begin

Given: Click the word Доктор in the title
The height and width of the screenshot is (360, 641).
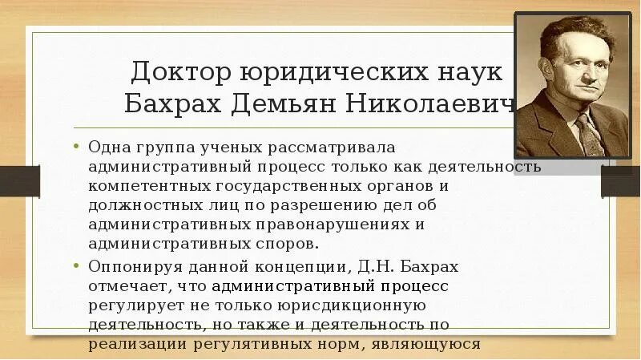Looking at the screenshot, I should (179, 73).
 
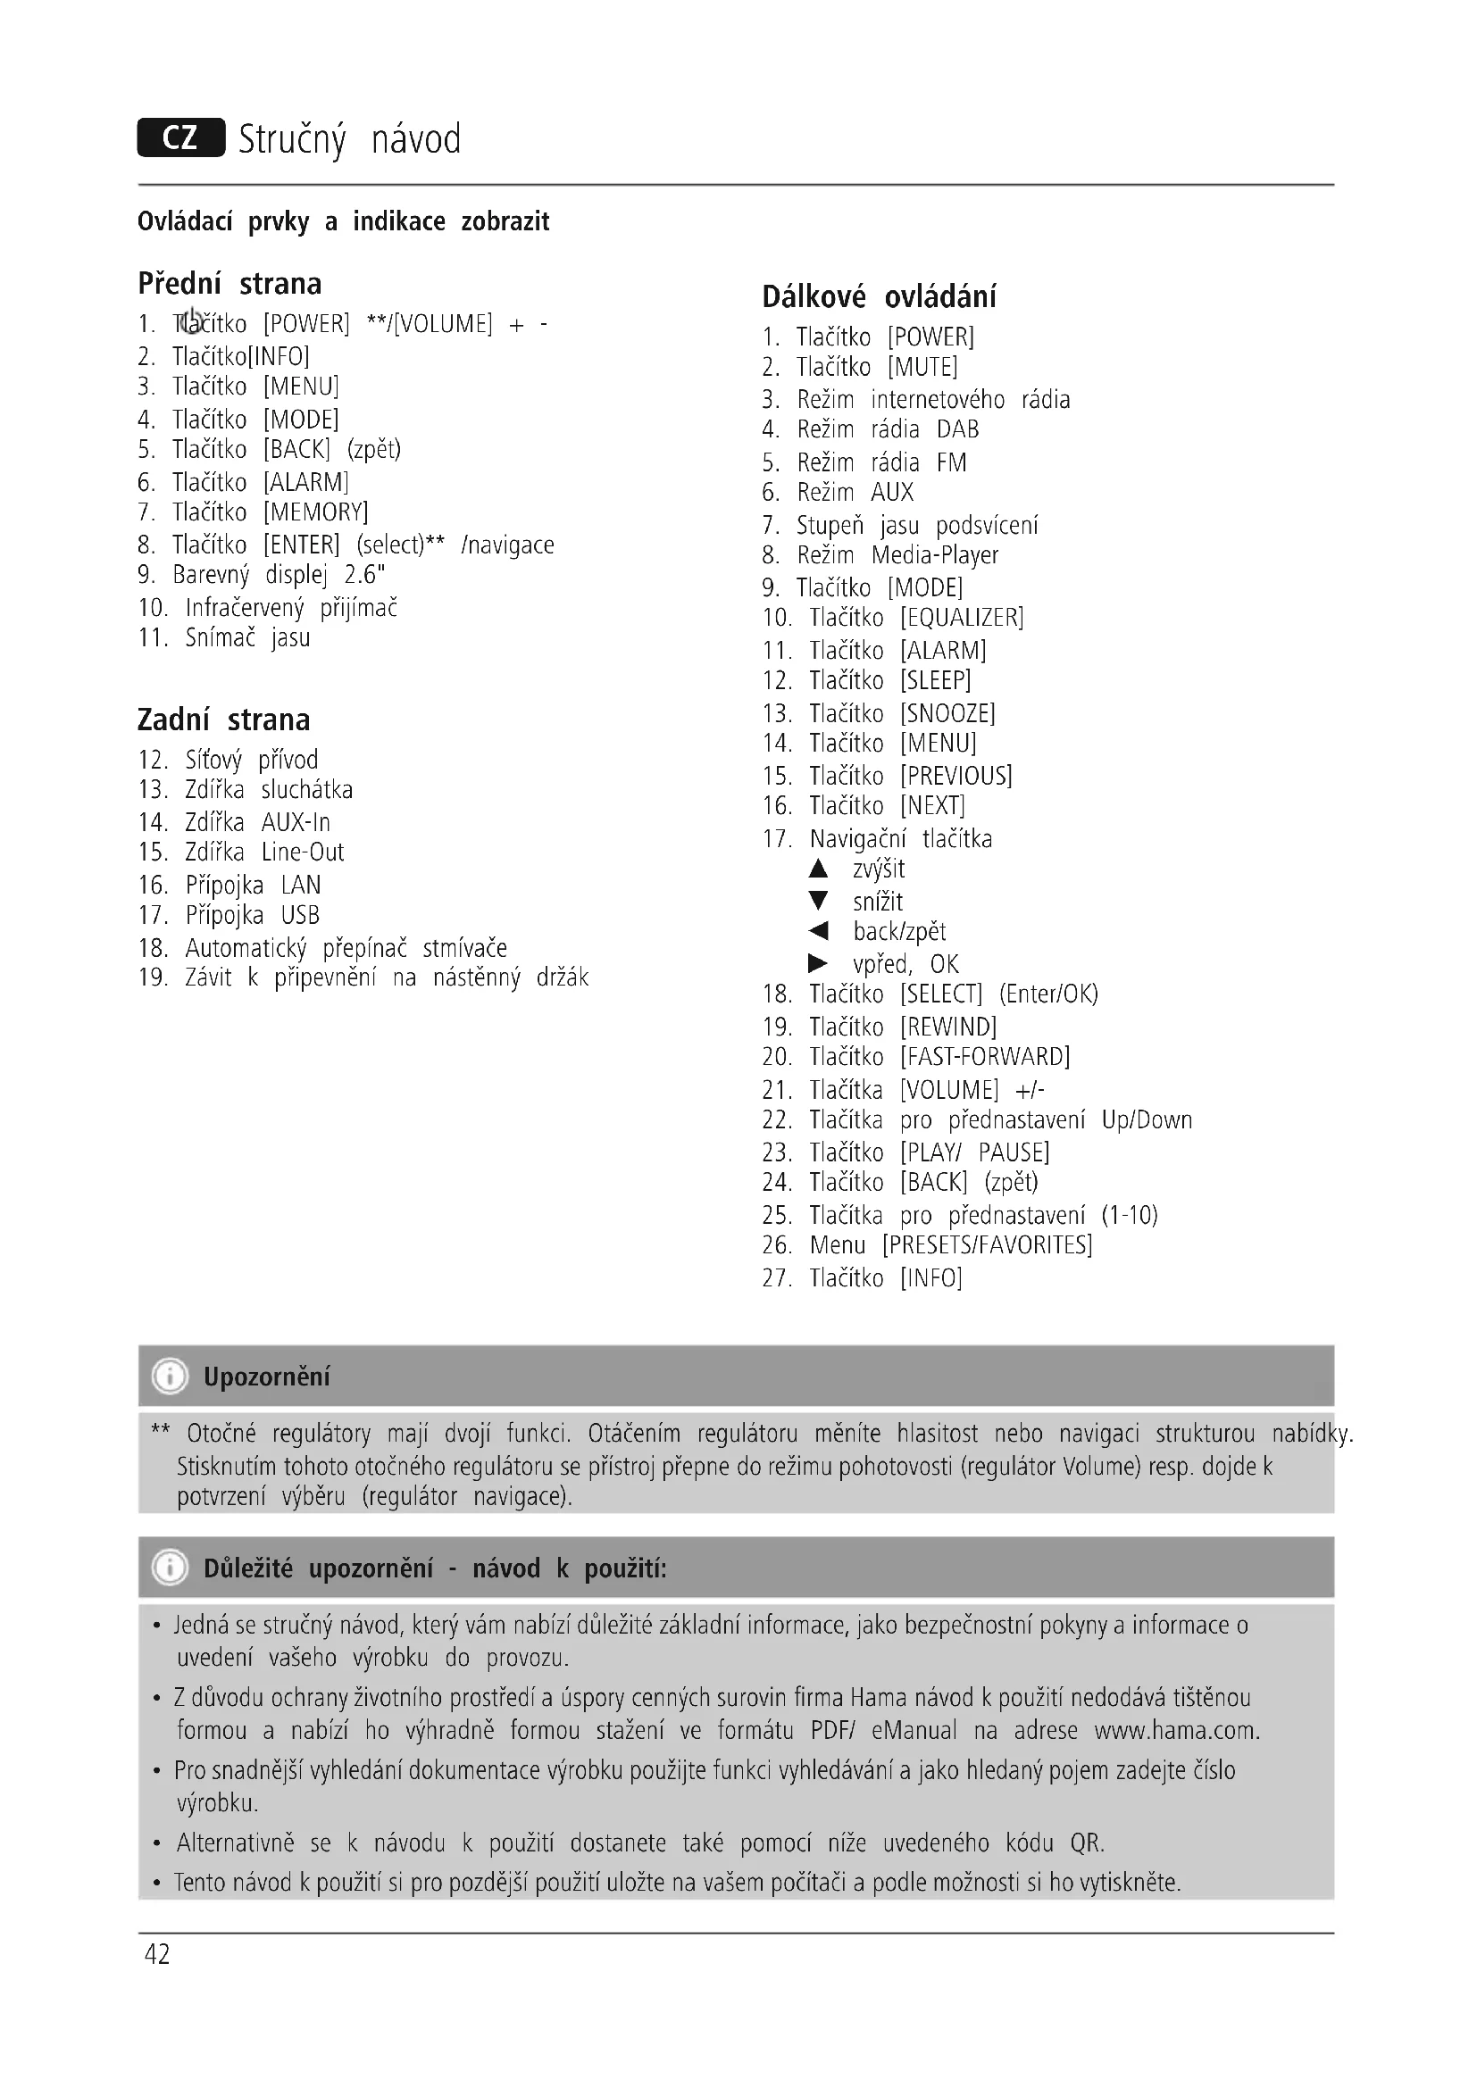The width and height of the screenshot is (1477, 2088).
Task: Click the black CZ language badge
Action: pyautogui.click(x=181, y=138)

end

Task directions: Convert the lines of the items above into a numbered list, omitting blank lines. Leave out the pictures.

Finished answer:
1. Given: Click the word Доктор in the title
2. The height and width of the screenshot is (360, 641).
3. Looking at the screenshot, I should (179, 73).
4. The width and height of the screenshot is (1477, 2088).
5. Task: Click the black CZ language badge
6. Action: pyautogui.click(x=181, y=138)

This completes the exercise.